I should mention that the SNaPShot assay, in terms of the basic mastermix, is an ABI (Applied Biosystems) product that you can buy as a kit and is quite easy to apply. One would then need to order the specific primers and probes that would be specified in the publication. Maybe someday somebody will put these things together as a kit. We're very eager to see Roche get into it with their linear arrays. In fact, I've been focusing so much on SNP assays, that I may not have stressed the most critical part of the project: genetic data.

It's important for groups like NIJ to continue to fund the quest to ferret out this information. This can be used for any possible SNP assay further down the road. So get the information right and get it out there where people can use it.

As far as publications, our lab, with lead author Pete Vallone at NIST, is presently publishing the SNaPShot assay. This will be ready for immediate submission as soon as I get out of meetings and get back to finishing it up. Then, we are also going to cosubmit the 234 mitochondrial DNA genomes that will deliver the genetic data. Parsons: Slide 35

One direct spinoff of the NIJ funding that we've had here is the collaboration with a lab in Innsbruck, Austria, where we developed SNaPShot assays that allow you to distinguish each of the Caucasian haplogroups using coding region SNP assays.
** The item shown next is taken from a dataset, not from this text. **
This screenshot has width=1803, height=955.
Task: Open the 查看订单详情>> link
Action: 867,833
Furthermore, this has a stand-alone discrimination potential really quite good, almost similar to the Roche linear array strips.

I will note that the multiplex panels I've been speaking about in this talk are no good by themselves. They're only good as value added to knowing that you already have one of the common types. So they've been very specifically selected.
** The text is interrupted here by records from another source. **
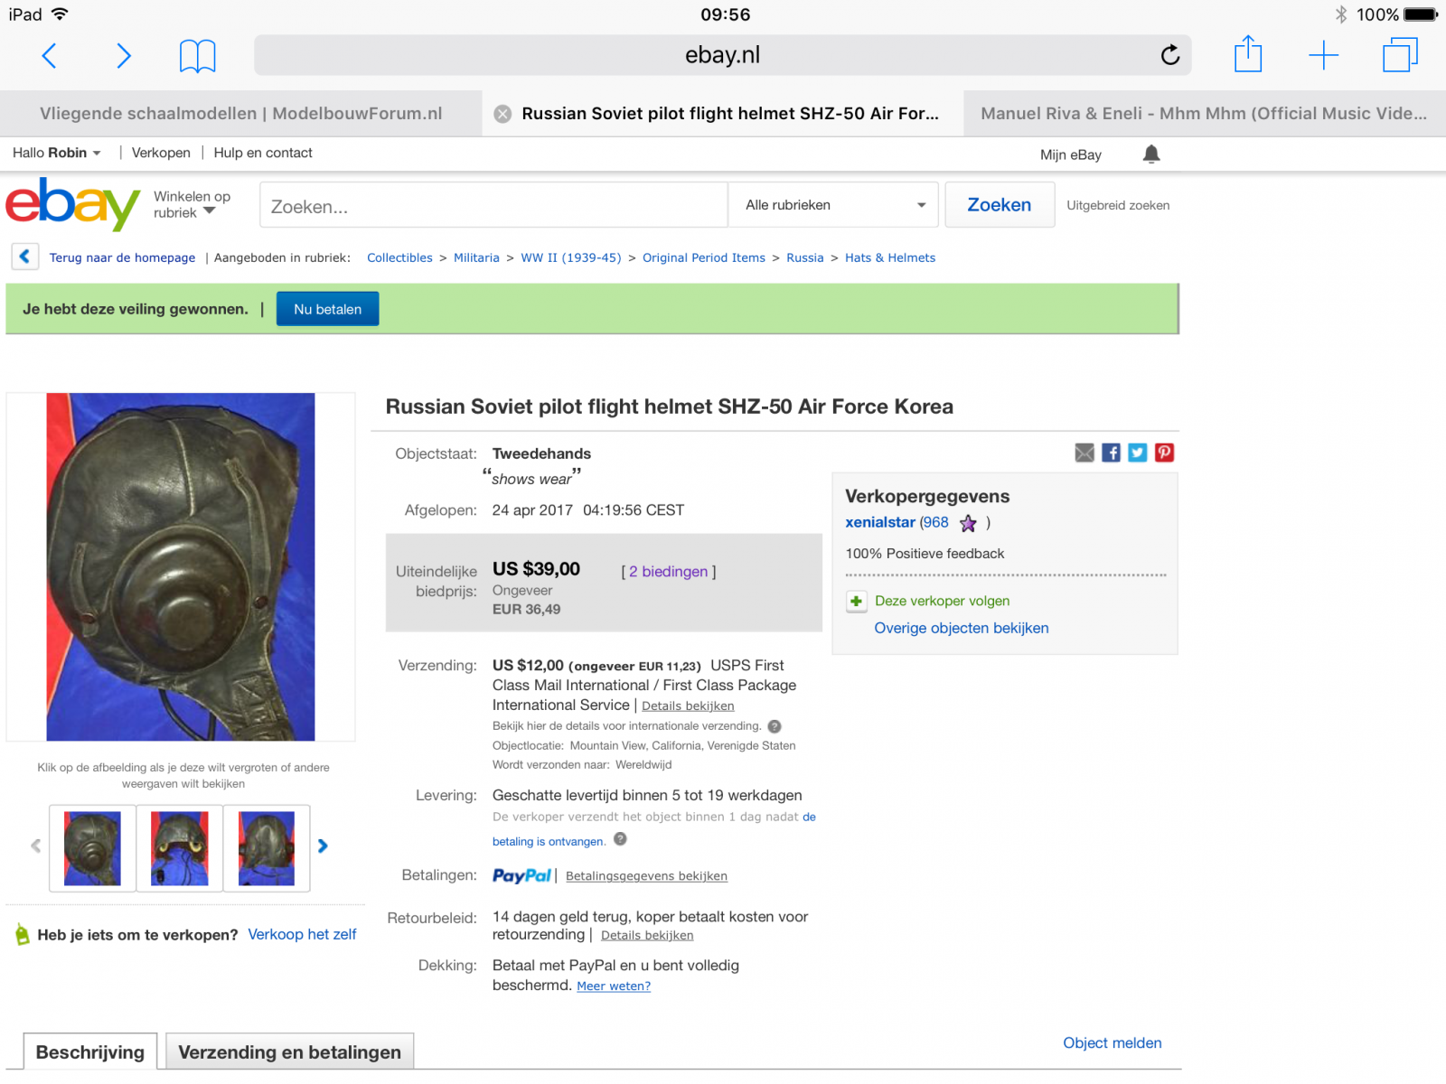Screen dimensions: 1446x1084
Task: Click the Nu betalen button
Action: (327, 309)
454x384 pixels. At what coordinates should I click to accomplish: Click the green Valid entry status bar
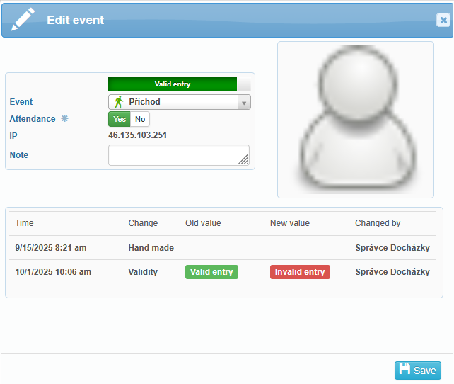[x=173, y=84]
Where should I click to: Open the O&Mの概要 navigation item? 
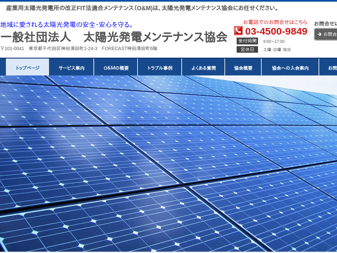(116, 68)
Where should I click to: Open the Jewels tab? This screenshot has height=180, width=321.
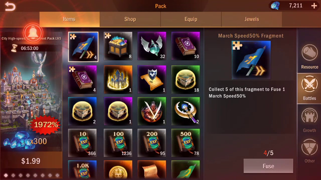pos(252,19)
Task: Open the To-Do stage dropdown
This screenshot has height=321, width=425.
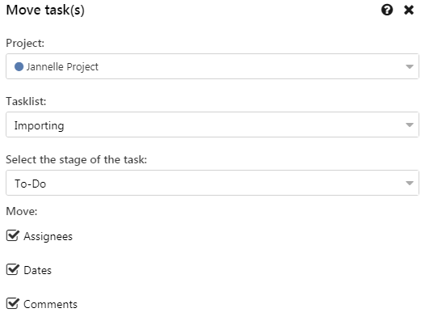Action: point(213,183)
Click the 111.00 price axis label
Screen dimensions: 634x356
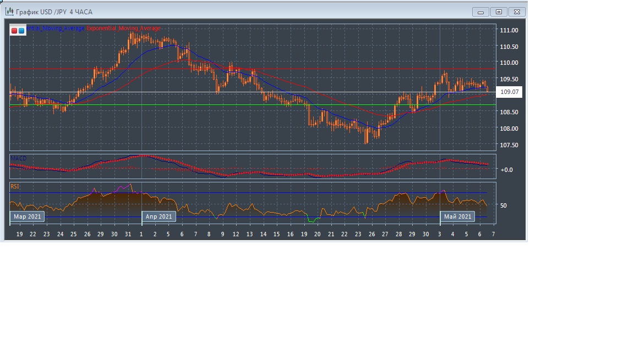point(509,30)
We'll be very happy and are looking forward to providing the forensic community with forensic-grade validated protocols from AFDIL, so you can go to ABI and get this going in your own labs.
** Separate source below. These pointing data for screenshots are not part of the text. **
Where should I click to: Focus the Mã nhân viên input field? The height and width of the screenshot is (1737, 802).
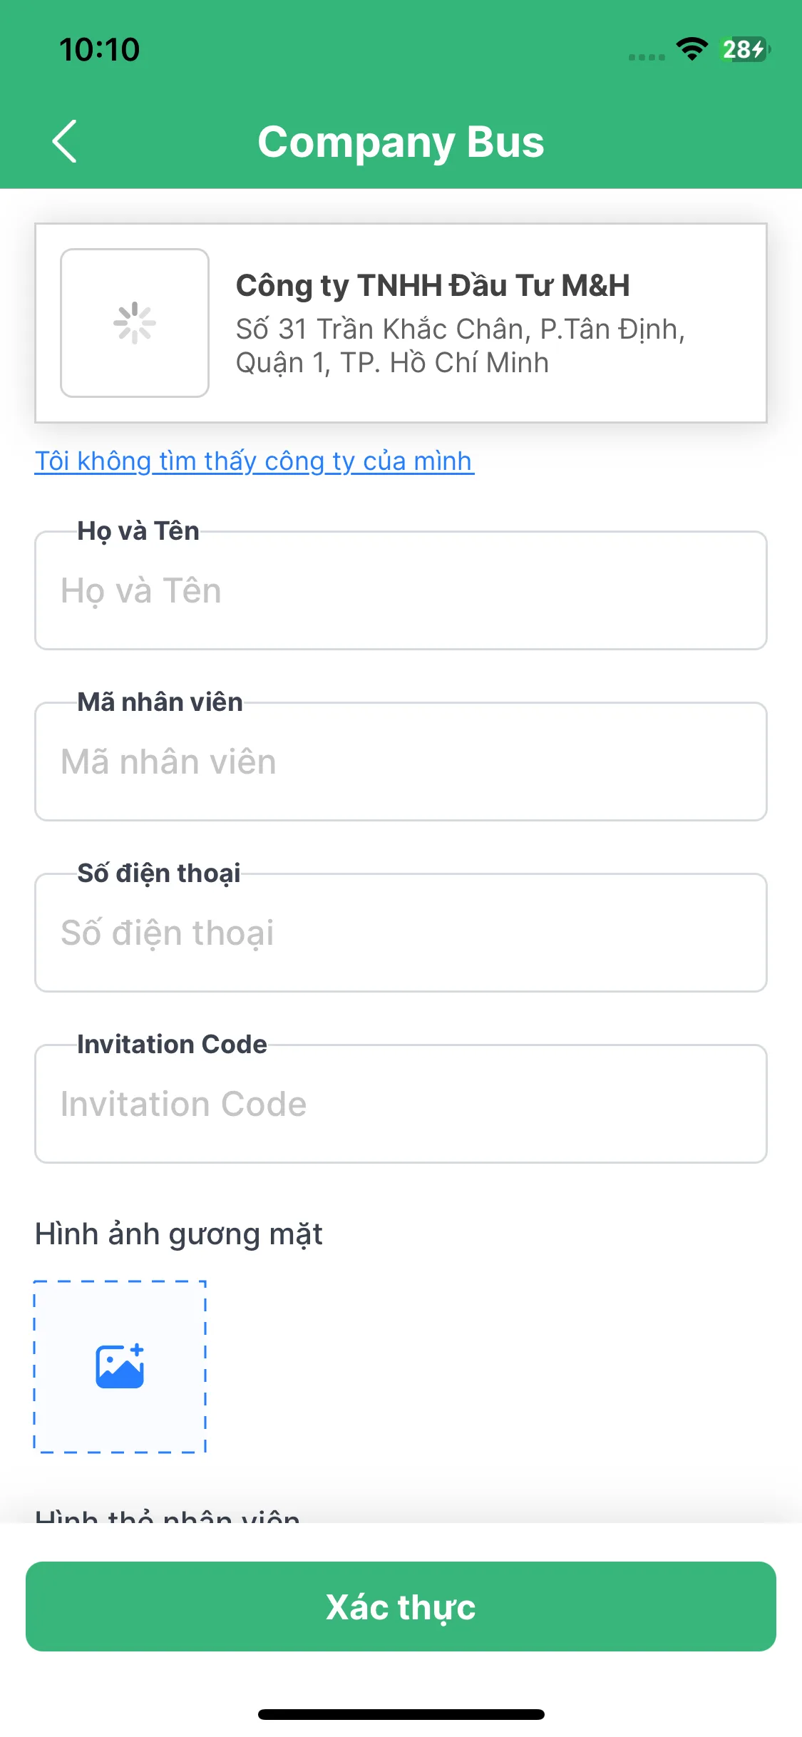pos(401,762)
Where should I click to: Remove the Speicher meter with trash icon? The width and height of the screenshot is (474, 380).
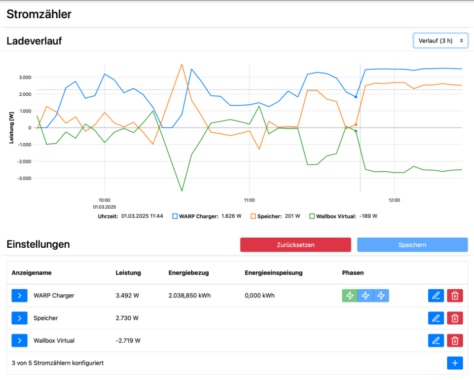point(455,318)
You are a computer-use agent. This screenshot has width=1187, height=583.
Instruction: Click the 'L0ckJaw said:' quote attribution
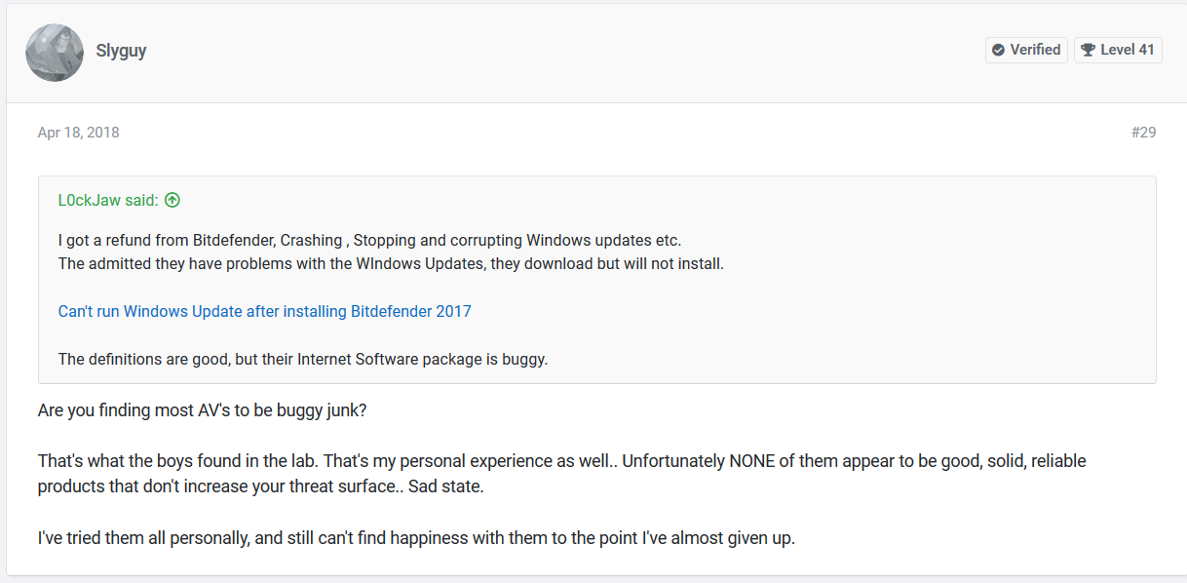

I'd like to acknowledge my coworkers at AFDIL who have done all the work: Mike Coble is a Ph.D. student under my direction, and Jodi Irwin, a research scientist, has been very helpful in bioinformatics. Then this group of people here have all been enabled by the NIJ funding to work as super techs: Rebecca Hamm, Jennifer O'Callaghan, Elona Letmanyi, and Christine Harvie. Timothy McMahon actually is a validation coordinator who's helping us go through the degraded samples, and Jessica Towne has just recently been hired. There is a small fleet of interns from George Washington University and others at AFDIL who are essential. Parsons: Slide 36

I'd like to also acknowledge my colleagues in the field. Of course, NIST, John Butler, Pete Vallone, Anita Brandstaetter, Harold Niederstaetter, and Walt Parson at the Innsbruck lab. For samples, I'd like to thank Connie Fisher at the FBI, as well as others throughout the field who have contributed. And finally, I'd like to thank the National Institute of Justice for funding. Parsons: Slide 37

Thanks very much. Parsons: Slide 38

MR. FRANK: We thank Tom and all the other presenters.